(Off-the-cuff thoughts on a Saturday night.)
When the creation accounts, the Exodus, and the Exile were in turn challenged for their historicity [by the method of critical history which arose out and was the essential tool of the Enlightenment], Christians sometimes practiced strategic defeat: this or that aspect of the Bible could be relegated to myth or legend, but the “important stuff” remained true.
What was seldom noted, however, was that both attackers and defenders had accepted the same definition of truth. The greatest triumph of the Enlightenment was to convince all parties that empirically verifiable truth, in this case historical truth, was the only sort of truth worth considering. (Luke Timoth Johnson, The Real Jesus: The Misguided Quest for the Historical Jesus and the Truth of the Traditional Gospels, p. 60)
Even many (most?) Christians have a hard time grasping the notion of truth being anything other than that which is empirically verifiable. My knee-jerk response to the above paragraph is What other kind of truth could there be?
I’m sure he’ll provide some answers later in the book. But the author makes an interesting point nonetheless. The problem with many of the debates that Christians engage in these days—abortion, 6-day creation vs. evolution, to cite two examples—is that we participate without first questioning whether the very ground rules by which we are operating in these debates are acceptable. The fact is, we tend to debate on Enlightenment terms. Johnson will argue (I suspect) that perhaps those ground rules should not be acceptable to Christian—at least not to the exclusion of others.
The problem with Intelligent Design, for instance, is not the argument that the origin of the universe is in an intelligent being. The problem is (perhaps) that ID tries to operate within a purely empirical framework against a “foe” which has historically been the one to lay down its own rules—ID has entered the fray by accepting and working under terms with which it ultimately may not agree.

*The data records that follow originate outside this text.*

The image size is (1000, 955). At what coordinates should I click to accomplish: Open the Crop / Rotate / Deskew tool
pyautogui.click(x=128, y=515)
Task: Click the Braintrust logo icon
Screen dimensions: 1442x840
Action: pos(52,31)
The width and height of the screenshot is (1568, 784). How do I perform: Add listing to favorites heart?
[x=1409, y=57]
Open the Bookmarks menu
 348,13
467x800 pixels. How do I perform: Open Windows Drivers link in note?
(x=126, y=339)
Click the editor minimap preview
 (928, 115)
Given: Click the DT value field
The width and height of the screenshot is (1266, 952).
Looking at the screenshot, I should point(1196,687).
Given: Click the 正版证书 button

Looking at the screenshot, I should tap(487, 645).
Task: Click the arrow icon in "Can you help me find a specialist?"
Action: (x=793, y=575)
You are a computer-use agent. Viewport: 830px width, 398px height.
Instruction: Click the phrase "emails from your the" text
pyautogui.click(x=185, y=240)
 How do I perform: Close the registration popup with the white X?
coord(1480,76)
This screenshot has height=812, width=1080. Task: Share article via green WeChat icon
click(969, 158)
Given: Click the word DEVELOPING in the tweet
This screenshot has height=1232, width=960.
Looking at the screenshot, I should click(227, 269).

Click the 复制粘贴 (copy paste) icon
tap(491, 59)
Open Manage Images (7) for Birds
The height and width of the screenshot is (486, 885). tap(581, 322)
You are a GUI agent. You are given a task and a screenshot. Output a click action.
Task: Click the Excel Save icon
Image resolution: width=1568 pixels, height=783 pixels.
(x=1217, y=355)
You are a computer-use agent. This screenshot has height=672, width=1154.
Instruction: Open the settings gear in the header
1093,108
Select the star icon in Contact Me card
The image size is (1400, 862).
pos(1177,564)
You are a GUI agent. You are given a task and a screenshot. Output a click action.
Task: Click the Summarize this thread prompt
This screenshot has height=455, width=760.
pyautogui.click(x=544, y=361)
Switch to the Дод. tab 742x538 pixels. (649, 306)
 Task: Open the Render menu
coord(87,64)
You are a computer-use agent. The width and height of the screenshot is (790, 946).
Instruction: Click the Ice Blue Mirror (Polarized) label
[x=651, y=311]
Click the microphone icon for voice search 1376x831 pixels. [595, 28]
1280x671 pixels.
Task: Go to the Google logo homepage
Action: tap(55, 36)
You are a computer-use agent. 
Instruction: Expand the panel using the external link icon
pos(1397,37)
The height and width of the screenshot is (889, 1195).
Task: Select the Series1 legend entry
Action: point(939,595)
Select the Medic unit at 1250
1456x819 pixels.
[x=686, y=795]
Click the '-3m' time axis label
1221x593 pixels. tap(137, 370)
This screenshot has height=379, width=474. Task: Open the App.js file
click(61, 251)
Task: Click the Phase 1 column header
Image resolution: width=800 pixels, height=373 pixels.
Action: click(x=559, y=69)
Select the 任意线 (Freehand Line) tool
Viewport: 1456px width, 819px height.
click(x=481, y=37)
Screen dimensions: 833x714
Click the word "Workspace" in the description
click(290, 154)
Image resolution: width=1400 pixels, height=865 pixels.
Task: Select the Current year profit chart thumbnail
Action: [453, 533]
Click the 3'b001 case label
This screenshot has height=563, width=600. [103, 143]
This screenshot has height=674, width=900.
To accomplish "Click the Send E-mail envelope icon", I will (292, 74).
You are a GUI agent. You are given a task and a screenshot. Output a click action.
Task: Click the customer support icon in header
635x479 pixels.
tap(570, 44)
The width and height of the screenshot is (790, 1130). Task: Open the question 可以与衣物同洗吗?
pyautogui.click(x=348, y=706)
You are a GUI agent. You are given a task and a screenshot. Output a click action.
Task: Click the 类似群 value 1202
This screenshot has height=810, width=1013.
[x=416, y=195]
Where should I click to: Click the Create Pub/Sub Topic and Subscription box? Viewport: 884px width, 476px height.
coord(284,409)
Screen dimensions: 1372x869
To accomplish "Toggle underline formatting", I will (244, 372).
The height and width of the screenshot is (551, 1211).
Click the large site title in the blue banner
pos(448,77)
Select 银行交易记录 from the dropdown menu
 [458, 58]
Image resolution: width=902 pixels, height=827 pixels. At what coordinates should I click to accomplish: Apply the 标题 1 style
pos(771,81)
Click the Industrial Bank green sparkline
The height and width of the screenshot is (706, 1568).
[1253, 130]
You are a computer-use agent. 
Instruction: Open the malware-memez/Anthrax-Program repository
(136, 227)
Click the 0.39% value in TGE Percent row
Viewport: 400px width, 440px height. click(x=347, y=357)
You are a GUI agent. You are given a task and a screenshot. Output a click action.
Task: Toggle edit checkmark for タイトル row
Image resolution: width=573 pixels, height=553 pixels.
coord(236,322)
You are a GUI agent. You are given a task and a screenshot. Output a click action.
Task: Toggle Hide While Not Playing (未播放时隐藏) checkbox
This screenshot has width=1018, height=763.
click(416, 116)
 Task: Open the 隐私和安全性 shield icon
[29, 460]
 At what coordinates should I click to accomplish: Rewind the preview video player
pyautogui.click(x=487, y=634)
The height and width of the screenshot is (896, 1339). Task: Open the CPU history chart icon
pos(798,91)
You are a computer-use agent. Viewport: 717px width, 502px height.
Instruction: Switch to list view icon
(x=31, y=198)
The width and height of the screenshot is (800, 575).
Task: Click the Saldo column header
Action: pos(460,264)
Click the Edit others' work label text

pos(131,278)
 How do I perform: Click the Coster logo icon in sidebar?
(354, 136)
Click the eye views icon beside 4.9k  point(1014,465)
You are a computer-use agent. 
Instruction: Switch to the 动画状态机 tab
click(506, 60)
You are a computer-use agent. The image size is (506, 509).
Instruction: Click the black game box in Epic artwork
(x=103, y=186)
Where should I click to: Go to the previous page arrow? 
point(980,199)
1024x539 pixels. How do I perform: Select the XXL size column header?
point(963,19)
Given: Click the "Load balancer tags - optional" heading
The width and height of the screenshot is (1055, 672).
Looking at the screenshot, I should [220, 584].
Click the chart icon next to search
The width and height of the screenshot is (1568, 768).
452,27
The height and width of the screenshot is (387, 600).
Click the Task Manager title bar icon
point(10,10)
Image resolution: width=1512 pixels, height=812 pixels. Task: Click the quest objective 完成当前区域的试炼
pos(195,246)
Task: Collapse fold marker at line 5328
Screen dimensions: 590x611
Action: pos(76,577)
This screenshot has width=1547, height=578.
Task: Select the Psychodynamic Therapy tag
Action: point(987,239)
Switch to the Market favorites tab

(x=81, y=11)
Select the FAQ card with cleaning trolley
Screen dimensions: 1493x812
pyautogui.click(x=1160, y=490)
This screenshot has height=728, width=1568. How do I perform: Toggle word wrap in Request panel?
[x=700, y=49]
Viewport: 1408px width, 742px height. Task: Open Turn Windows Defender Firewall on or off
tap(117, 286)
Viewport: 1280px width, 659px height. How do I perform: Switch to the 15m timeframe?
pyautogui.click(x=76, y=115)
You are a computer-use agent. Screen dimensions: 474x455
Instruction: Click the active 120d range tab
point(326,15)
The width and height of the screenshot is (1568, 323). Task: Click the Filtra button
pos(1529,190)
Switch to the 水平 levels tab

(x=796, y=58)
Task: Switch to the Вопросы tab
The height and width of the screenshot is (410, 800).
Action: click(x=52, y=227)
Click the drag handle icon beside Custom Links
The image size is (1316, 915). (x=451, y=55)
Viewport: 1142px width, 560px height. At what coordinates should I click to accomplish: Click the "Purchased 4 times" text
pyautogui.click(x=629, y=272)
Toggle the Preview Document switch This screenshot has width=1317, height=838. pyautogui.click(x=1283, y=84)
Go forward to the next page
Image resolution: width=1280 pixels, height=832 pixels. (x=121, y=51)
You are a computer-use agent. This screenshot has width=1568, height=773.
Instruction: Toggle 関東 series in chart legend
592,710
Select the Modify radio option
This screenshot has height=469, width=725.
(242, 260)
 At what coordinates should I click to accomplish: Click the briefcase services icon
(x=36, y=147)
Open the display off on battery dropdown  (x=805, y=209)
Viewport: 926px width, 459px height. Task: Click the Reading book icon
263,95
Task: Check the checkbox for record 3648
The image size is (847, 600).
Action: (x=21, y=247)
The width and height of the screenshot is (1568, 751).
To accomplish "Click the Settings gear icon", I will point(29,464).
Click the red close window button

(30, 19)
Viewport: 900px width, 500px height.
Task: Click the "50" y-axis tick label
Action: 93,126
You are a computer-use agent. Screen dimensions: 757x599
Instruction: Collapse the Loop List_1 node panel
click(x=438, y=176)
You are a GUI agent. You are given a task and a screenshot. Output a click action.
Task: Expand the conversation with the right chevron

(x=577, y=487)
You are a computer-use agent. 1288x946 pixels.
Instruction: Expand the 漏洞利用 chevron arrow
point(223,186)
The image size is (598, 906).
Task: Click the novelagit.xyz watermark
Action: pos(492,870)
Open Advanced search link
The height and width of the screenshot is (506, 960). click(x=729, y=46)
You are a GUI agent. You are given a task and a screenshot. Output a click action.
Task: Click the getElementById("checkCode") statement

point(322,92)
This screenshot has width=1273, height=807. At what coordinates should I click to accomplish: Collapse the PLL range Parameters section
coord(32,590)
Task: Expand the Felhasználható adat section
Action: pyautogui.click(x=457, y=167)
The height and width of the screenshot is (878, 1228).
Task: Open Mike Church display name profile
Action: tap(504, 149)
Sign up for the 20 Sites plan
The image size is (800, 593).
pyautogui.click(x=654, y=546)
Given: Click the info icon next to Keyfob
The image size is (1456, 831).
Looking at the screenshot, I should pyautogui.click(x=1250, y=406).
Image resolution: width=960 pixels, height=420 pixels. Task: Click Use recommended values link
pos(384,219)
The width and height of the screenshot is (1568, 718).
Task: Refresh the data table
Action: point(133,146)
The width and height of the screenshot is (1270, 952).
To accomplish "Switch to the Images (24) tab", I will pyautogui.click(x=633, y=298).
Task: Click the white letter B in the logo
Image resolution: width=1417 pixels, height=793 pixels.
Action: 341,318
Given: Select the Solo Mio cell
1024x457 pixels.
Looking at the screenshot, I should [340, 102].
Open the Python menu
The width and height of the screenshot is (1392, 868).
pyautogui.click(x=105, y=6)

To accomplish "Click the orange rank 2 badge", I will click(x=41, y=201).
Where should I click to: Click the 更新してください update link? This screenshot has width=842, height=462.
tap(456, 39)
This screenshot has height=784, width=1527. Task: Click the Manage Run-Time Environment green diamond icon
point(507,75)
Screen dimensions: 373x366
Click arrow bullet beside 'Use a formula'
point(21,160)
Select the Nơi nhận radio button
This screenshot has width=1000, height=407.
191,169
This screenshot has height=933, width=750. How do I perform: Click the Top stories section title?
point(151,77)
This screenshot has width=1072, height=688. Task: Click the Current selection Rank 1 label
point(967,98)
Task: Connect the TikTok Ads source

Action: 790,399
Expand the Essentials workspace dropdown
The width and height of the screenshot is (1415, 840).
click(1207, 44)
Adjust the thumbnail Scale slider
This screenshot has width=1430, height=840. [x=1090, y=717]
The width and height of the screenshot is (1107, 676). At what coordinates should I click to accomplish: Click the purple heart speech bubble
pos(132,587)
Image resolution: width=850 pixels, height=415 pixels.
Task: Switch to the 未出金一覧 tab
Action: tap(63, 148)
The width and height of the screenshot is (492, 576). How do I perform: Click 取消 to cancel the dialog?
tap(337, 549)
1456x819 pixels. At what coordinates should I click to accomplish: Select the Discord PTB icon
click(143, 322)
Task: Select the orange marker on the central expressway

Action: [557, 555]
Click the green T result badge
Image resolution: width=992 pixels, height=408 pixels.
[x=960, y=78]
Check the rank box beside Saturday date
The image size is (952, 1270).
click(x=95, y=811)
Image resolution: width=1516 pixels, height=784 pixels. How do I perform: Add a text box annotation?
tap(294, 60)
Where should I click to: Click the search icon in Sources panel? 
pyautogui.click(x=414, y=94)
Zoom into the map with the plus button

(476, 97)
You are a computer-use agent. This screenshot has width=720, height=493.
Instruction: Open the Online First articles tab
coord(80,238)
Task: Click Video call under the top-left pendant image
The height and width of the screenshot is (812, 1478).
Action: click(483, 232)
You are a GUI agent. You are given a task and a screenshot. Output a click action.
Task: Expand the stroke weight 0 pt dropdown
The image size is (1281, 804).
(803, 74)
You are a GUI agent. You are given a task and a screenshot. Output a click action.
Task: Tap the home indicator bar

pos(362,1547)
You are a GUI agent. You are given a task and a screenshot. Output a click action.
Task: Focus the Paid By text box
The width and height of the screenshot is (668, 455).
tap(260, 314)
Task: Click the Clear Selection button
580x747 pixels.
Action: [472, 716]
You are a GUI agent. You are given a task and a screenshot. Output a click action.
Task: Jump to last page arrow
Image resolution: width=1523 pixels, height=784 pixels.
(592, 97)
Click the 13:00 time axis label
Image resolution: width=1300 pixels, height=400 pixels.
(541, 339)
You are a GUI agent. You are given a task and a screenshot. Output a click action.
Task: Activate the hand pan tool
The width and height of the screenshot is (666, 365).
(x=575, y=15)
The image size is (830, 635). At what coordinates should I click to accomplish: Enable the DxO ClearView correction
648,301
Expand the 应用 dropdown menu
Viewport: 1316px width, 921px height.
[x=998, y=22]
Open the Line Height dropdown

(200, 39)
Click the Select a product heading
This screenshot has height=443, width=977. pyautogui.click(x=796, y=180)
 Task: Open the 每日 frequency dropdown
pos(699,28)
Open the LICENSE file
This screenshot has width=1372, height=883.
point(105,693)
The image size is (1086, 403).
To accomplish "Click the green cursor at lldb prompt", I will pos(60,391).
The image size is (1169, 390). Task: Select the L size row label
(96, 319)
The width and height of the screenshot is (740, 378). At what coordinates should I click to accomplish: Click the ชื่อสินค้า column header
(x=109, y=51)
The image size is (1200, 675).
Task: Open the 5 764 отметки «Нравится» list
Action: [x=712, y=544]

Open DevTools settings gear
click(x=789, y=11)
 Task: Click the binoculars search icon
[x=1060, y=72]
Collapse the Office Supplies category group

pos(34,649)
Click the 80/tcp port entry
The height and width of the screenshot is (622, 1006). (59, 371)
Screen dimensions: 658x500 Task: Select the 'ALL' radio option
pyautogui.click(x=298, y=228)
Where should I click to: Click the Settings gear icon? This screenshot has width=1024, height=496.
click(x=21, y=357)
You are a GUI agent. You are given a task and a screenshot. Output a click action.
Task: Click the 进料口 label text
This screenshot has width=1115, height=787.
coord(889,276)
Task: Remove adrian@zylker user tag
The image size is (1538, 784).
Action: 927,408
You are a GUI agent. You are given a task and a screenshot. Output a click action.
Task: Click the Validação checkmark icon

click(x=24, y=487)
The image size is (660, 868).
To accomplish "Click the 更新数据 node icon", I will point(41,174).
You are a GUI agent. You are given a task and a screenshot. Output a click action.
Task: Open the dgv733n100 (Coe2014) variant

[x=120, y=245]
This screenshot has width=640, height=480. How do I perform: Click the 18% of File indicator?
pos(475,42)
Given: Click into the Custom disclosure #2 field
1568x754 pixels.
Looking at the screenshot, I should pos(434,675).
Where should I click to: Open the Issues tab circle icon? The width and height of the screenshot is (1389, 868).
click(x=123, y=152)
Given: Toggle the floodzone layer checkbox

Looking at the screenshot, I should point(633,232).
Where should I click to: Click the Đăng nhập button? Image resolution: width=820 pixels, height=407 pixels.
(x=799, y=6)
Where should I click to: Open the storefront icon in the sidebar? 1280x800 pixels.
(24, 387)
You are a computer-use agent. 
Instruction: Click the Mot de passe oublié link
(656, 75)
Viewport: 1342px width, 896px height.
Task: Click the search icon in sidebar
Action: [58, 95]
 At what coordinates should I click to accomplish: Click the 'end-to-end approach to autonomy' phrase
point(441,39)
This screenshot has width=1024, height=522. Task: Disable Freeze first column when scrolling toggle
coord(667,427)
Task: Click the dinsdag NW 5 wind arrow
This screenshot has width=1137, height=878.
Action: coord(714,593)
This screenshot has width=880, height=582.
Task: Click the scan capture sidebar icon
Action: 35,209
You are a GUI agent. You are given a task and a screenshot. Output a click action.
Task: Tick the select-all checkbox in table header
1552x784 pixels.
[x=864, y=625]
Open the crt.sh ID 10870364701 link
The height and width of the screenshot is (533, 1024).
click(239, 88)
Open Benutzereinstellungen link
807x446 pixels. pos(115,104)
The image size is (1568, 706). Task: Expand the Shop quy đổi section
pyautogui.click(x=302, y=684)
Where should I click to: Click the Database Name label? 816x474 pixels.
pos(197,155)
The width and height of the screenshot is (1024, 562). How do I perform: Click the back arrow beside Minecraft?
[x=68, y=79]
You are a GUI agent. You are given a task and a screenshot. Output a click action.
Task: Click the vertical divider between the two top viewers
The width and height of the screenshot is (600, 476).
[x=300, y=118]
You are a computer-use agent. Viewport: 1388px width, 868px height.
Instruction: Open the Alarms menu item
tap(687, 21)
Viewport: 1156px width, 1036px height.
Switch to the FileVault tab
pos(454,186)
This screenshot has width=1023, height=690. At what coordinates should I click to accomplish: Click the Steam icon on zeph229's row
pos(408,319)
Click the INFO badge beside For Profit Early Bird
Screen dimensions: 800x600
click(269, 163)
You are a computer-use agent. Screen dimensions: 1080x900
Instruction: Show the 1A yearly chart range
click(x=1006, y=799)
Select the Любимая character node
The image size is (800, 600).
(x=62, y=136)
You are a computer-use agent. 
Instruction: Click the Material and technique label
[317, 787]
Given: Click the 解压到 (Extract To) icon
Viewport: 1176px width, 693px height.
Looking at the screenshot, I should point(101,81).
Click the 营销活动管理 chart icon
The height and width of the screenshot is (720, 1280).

UPDATE: There’s more: after I clicked “publish” on this post, I continued reading the book. After the above quote, Johnson briefly (and simplistically) outlines four responses of the church to Enlightenment empiricism (or rationalism or modernism), one of which he calls “active/resistant”, in which pre-Vatican II Roman Catholicism falls as well as modern-day Christian fundamentalism and evangelicalism (which, I guess, is my tradition). Johnson has this to say:
The active/resistant response is the most obvious and visible. It regards the challenge of modernity (and therefore of historical critical inquiry) as a threat not only to specific biblical passages or particular tenets, but to the entire perception of the world given by faith.
…The active/resistant option would like to think that it is defending tradition against the corrosive acids of rationalism. But in its fundamentalist version, the conservative stance is profoundly paradoxical, for it seeks to root Christian convictions precisely in the historicity of of the biblical accounts. By so doing, it finds itself co-opted by the very framework of modernity it is sworn to oppose, for it accepts the crudest form of the correspondence theory of truth as its own, and it enters into the debate seeking to ground the truth of the Gospels in their referentiality. (pp. 61, 62)
Seems my thoughts weren’t that far off of Johnson’s.